(Stored data)
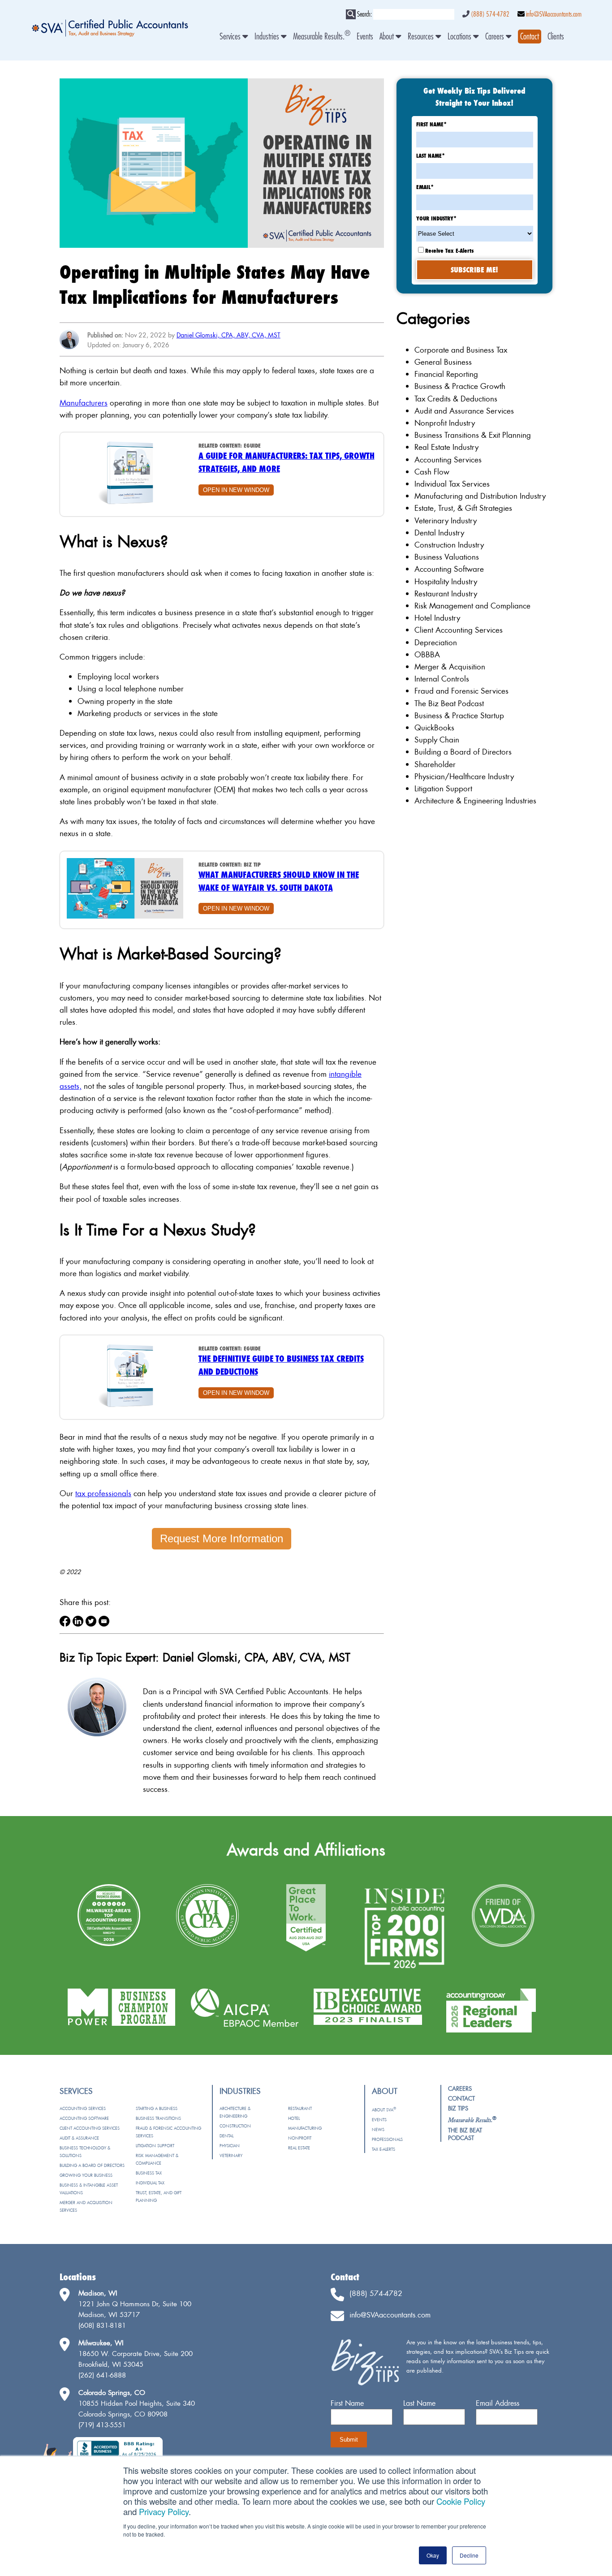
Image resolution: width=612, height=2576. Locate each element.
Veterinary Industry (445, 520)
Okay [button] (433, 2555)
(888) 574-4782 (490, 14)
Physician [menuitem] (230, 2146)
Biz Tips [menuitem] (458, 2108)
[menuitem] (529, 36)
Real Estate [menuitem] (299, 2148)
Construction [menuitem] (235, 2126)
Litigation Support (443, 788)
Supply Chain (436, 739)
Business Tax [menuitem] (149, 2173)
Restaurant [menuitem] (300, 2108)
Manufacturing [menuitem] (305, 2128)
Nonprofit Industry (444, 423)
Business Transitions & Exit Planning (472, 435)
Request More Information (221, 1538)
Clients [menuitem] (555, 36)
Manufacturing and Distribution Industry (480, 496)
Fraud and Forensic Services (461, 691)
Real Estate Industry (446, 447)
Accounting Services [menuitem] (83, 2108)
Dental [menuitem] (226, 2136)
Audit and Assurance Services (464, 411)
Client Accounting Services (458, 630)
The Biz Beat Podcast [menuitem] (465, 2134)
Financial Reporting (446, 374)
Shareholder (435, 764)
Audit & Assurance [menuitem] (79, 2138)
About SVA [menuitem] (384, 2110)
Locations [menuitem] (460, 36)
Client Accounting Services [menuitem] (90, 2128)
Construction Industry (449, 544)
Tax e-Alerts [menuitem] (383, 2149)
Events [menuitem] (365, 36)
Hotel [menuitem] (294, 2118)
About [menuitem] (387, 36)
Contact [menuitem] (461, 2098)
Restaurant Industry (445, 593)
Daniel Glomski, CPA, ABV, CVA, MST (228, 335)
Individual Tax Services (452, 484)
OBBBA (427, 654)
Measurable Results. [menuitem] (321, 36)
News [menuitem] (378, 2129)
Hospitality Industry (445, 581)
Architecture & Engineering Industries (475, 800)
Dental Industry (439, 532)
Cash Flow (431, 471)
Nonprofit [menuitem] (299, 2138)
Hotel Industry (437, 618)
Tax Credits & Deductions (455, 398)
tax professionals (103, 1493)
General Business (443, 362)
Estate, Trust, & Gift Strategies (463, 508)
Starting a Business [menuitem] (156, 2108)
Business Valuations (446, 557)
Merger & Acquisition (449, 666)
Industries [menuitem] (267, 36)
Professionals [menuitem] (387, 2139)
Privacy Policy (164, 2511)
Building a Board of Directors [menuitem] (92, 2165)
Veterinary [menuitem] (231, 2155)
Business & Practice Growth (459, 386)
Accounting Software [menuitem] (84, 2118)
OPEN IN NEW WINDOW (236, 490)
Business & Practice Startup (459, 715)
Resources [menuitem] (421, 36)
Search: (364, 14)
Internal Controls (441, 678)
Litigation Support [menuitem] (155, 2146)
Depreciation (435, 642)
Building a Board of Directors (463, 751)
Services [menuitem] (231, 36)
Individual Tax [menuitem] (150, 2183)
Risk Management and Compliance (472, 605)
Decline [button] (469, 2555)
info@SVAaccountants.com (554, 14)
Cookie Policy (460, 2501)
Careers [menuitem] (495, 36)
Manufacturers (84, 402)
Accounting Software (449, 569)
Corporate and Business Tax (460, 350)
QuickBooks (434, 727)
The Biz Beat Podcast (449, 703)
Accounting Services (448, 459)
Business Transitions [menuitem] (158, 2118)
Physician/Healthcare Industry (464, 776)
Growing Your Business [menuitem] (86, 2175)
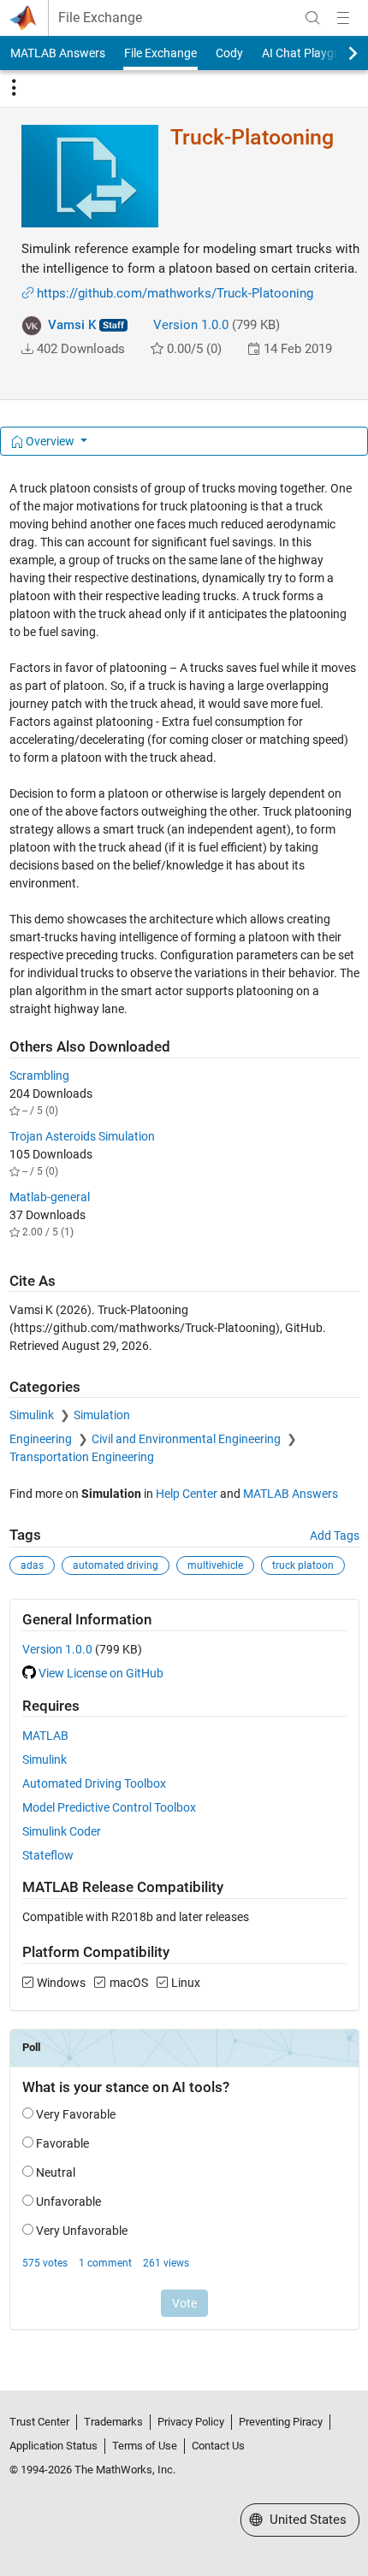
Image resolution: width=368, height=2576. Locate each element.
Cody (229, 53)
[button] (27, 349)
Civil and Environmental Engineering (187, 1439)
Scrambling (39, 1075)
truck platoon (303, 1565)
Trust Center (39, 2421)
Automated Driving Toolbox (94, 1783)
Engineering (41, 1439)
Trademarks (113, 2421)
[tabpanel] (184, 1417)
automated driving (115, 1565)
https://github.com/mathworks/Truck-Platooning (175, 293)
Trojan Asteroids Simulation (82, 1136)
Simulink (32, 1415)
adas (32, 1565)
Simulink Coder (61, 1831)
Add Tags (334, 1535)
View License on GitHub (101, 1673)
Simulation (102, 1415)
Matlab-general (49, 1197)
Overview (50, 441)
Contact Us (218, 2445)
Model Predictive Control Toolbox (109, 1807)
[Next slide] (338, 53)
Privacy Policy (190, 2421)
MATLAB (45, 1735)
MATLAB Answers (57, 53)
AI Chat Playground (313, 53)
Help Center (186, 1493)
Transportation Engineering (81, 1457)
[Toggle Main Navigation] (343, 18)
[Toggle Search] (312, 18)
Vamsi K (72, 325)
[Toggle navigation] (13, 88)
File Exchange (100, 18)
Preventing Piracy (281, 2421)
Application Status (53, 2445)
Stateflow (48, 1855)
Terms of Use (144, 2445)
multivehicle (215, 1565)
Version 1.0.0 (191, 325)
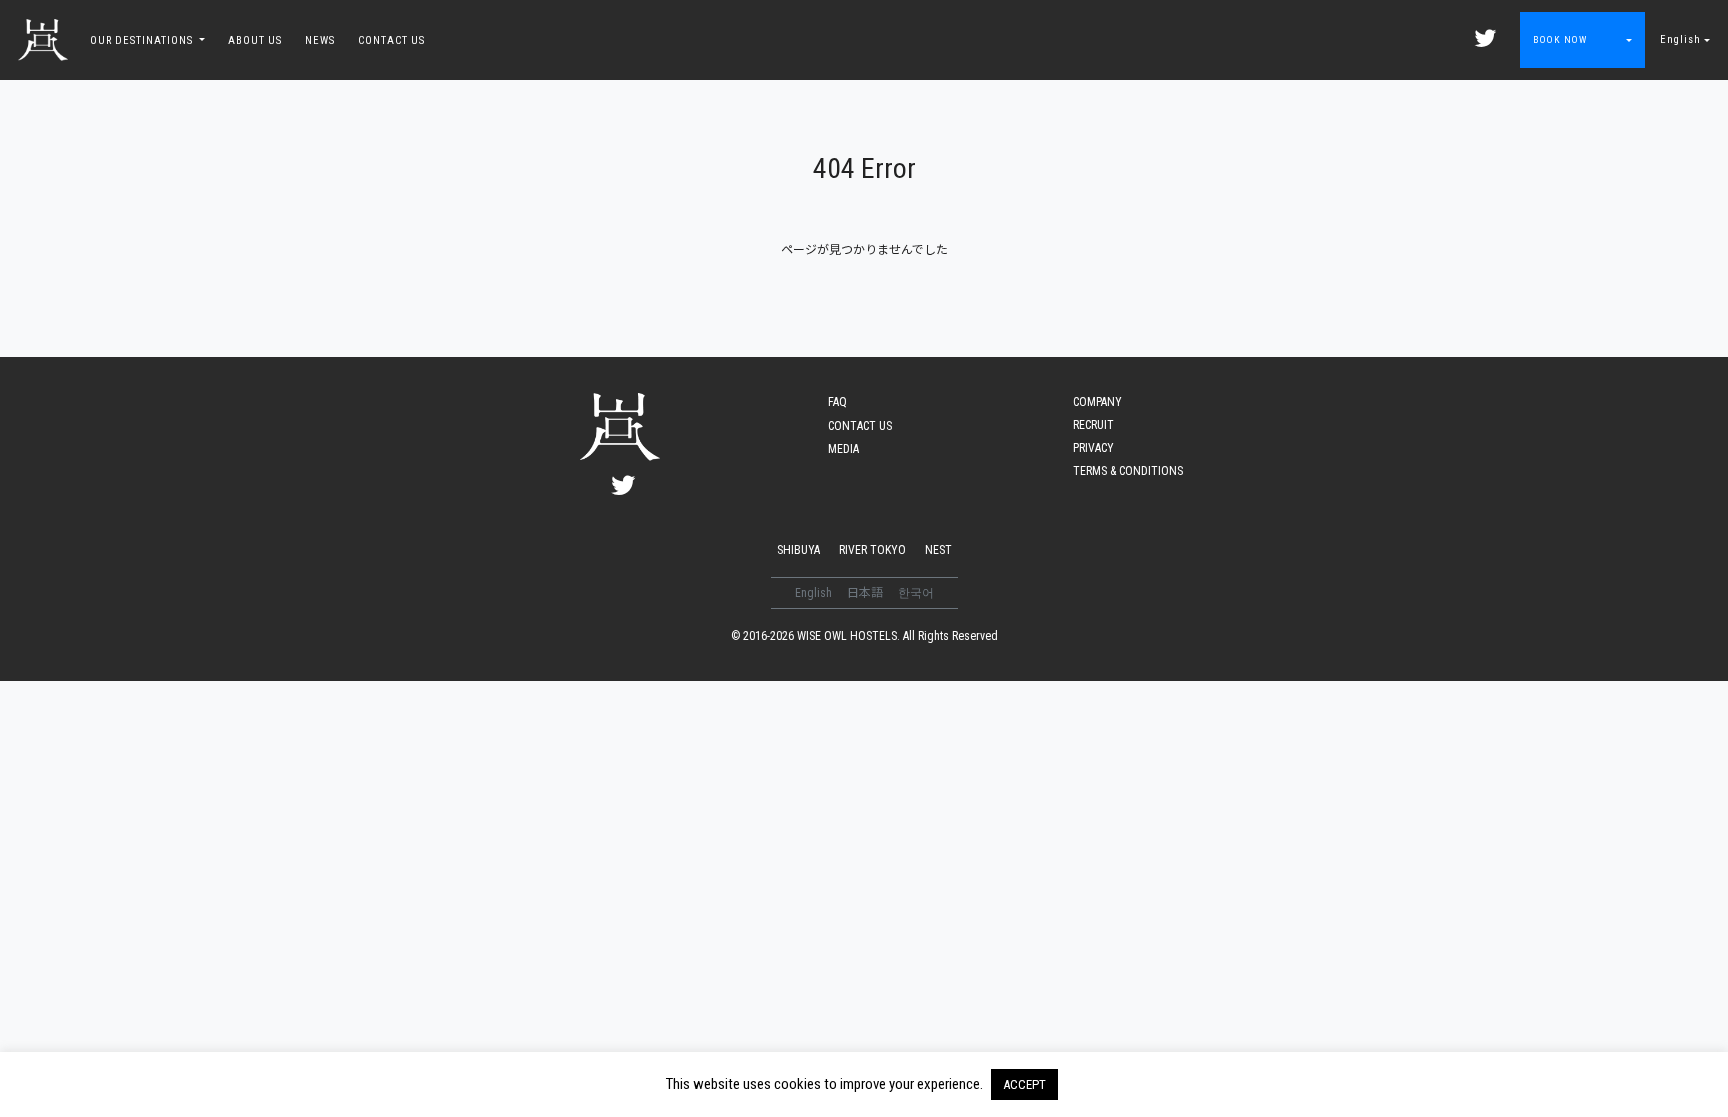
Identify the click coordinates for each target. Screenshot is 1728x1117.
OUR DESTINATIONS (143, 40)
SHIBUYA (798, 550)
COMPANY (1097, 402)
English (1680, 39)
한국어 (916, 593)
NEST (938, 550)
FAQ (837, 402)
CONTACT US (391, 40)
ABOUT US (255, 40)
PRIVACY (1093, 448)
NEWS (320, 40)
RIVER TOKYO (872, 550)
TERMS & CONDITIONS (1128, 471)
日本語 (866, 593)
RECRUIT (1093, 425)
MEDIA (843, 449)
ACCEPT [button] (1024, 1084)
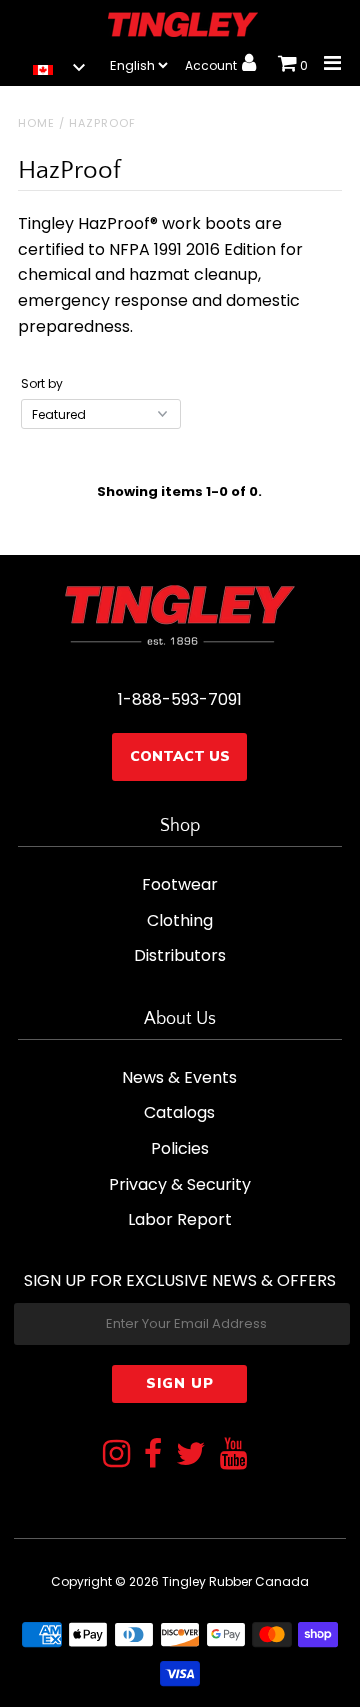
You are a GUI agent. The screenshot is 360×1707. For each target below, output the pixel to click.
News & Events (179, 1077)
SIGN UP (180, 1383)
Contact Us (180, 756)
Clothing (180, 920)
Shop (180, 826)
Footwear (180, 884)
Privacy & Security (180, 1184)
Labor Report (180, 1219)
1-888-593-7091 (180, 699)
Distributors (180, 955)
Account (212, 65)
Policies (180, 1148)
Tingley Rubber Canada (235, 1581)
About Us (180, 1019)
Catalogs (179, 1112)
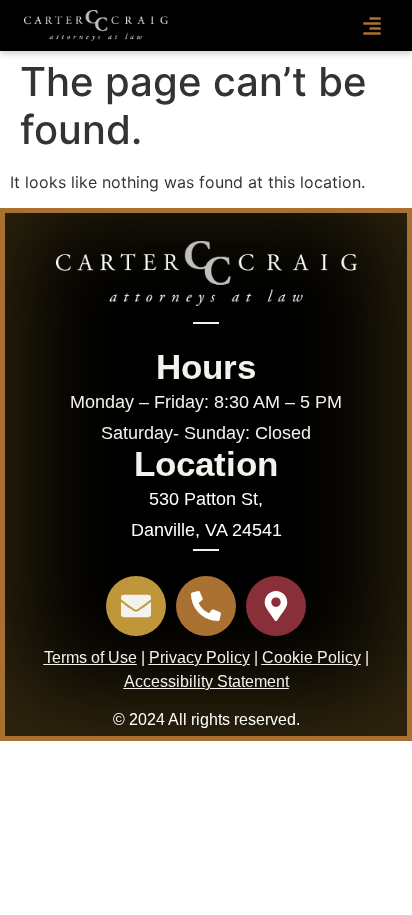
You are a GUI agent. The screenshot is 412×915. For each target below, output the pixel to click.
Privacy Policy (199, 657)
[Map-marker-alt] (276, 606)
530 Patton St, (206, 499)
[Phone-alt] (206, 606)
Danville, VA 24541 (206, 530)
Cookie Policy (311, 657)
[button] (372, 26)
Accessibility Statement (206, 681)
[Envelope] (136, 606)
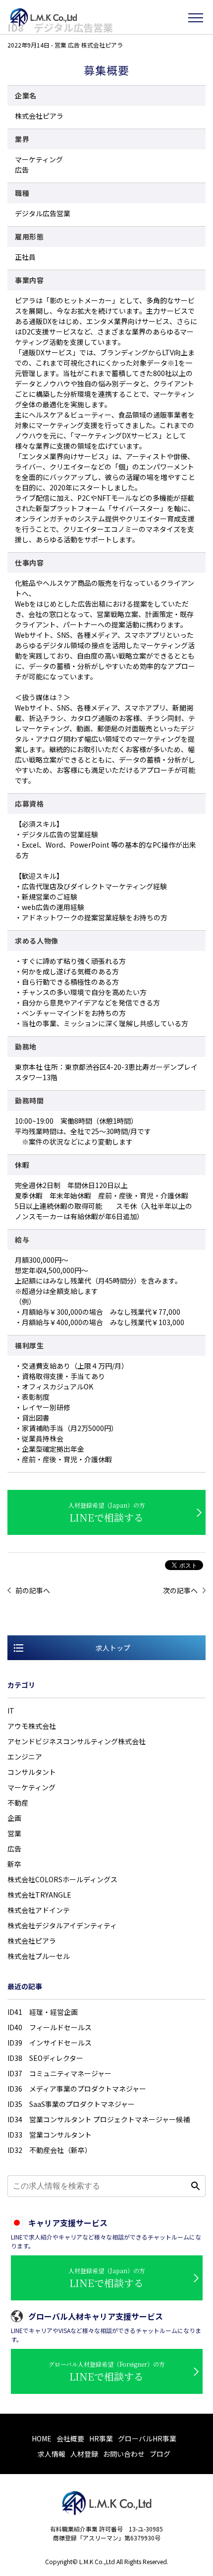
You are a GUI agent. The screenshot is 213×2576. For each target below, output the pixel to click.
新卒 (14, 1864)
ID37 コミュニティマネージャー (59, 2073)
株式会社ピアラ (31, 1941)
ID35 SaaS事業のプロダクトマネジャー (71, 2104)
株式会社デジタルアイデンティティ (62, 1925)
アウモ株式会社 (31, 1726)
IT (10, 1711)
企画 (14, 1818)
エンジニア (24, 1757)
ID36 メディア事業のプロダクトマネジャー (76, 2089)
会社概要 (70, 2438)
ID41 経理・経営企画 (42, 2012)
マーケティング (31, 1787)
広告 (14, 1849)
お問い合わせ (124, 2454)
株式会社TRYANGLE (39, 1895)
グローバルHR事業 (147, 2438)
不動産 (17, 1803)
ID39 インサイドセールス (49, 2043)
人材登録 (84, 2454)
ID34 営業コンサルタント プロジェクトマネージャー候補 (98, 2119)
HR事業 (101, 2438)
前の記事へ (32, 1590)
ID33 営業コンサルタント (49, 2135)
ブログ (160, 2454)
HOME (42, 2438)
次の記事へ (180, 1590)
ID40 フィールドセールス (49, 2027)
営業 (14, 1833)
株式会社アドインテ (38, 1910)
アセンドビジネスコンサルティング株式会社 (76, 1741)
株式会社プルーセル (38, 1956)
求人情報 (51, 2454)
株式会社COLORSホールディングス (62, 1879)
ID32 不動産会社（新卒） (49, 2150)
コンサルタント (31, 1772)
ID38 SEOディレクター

• _WHAT TO PRODUCE_:
The lines to retype begin with the one containing "[Phone-alt] (206, 606)" and end with the last line of the records. Reproduce them exactly and omit the pictures.

• _TASK RESPONSE_:
[Phone-alt] (206, 606)
Danville, VA 24541 (206, 530)
Cookie Policy (311, 657)
[button] (372, 26)
Accessibility Statement (206, 681)
[Envelope] (136, 606)
You are a GUI agent. The screenshot is 213×2576. For each target below, output the pixel to click.
新卒 (14, 1864)
ID37 コミュニティマネージャー (59, 2073)
株式会社ピアラ (31, 1941)
ID35 SaaS事業のプロダクトマネジャー (71, 2104)
株式会社デジタルアイデンティティ (62, 1925)
アウモ株式会社 (31, 1726)
IT (10, 1711)
企画 (14, 1818)
エンジニア (24, 1757)
ID36 メディア事業のプロダクトマネジャー (76, 2089)
会社概要 (70, 2438)
ID41 経理・経営企画 (42, 2012)
マーケティング (31, 1787)
広告 (14, 1849)
お問い合わせ (124, 2454)
株式会社TRYANGLE (39, 1895)
グローバルHR事業 (147, 2438)
不動産 (17, 1803)
ID39 インサイドセールス (49, 2043)
人材登録 (84, 2454)
ID34 営業コンサルタント プロジェクトマネージャー候補 (98, 2119)
HR事業 (101, 2438)
前の記事へ (32, 1590)
ID33 営業コンサルタント (49, 2135)
ブログ (160, 2454)
HOME (42, 2438)
次の記事へ (180, 1590)
ID40 フィールドセールス (49, 2027)
営業 (14, 1833)
株式会社アドインテ (38, 1910)
アセンドビジネスコンサルティング株式会社 (76, 1741)
株式会社プルーセル (38, 1956)
求人情報 (51, 2454)
株式会社COLORSホールディングス (62, 1879)
ID32 不動産会社（新卒） (49, 2150)
コンサルタント (31, 1772)
ID38 SEOディレクター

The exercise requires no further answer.